The career of Simon & Garfunkel is the subject of Uncut's new Ultimate Music Guide special edition magazine. The special issue, which is out this week, was published in commemoration of the 50th anniversary of the pair's final album, Bridge Over Trouble Water, chronicles the duo's entire catalogue — together and apart — their film careers, studio collaborations, reunion tours, with a healthy dose of archival interviews, that originally ran in the UK music weeklies.
Paul Simon recalled how in 1965, legendary producer Tom Wilson dubbed electric guitars, bass, organ and drums on to the existing acoustic-based track of “The Sound Of Silence,” resurrecting the song from certain obscurity on Simon & Garfunkel's 1964 debut album, Wednesday Morning, 3 A.M.: “First of all, I didn't even hear about until it was already out and sort of making a little bit of noise. 'The Sound Of Silence' was out, had come out for a year on an album called, Wednesday Morning, 3 A.M. — and that album came out and disappeared. So when they decided to overdub whatever they wanted; first of all, no one asked me, second of all, it was already a dead issue, so I didn't really mind.”

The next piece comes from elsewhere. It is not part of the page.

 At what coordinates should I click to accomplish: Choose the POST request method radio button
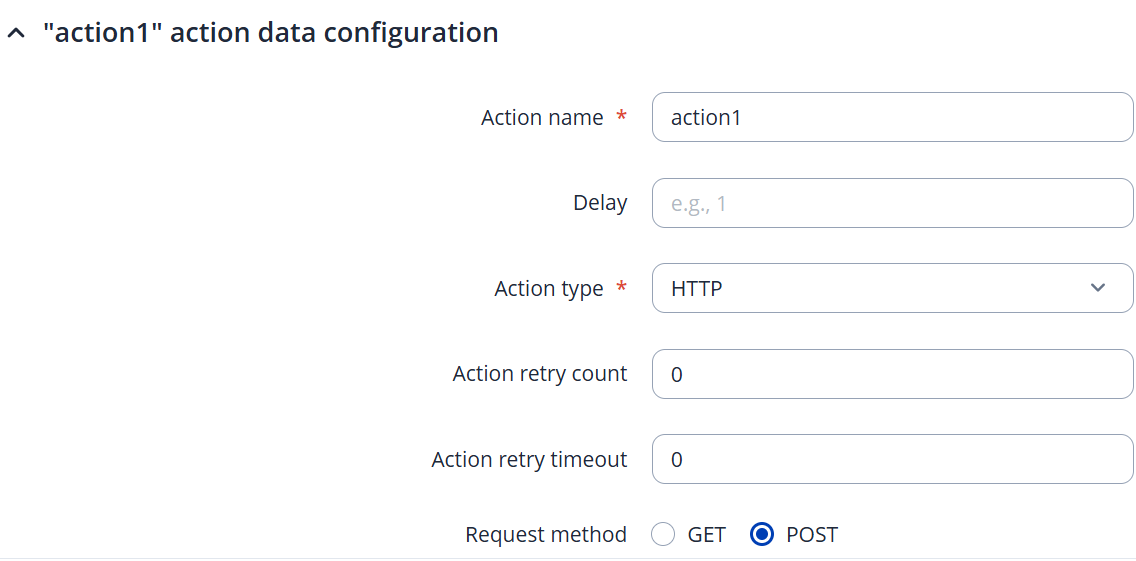click(762, 535)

Art Garfunkel says that 50 years after recording “Bridge Over Troubled Water,” he never tires of performing it live: “Well, here we are, years later, I'm still singing it from town to town, and it's completely alive and fresh to me. There is nothing dated, or any feeling of the past — I love doing it. Thank the Lord the feeling — the goose bumps — constantly checks in every time I do it.”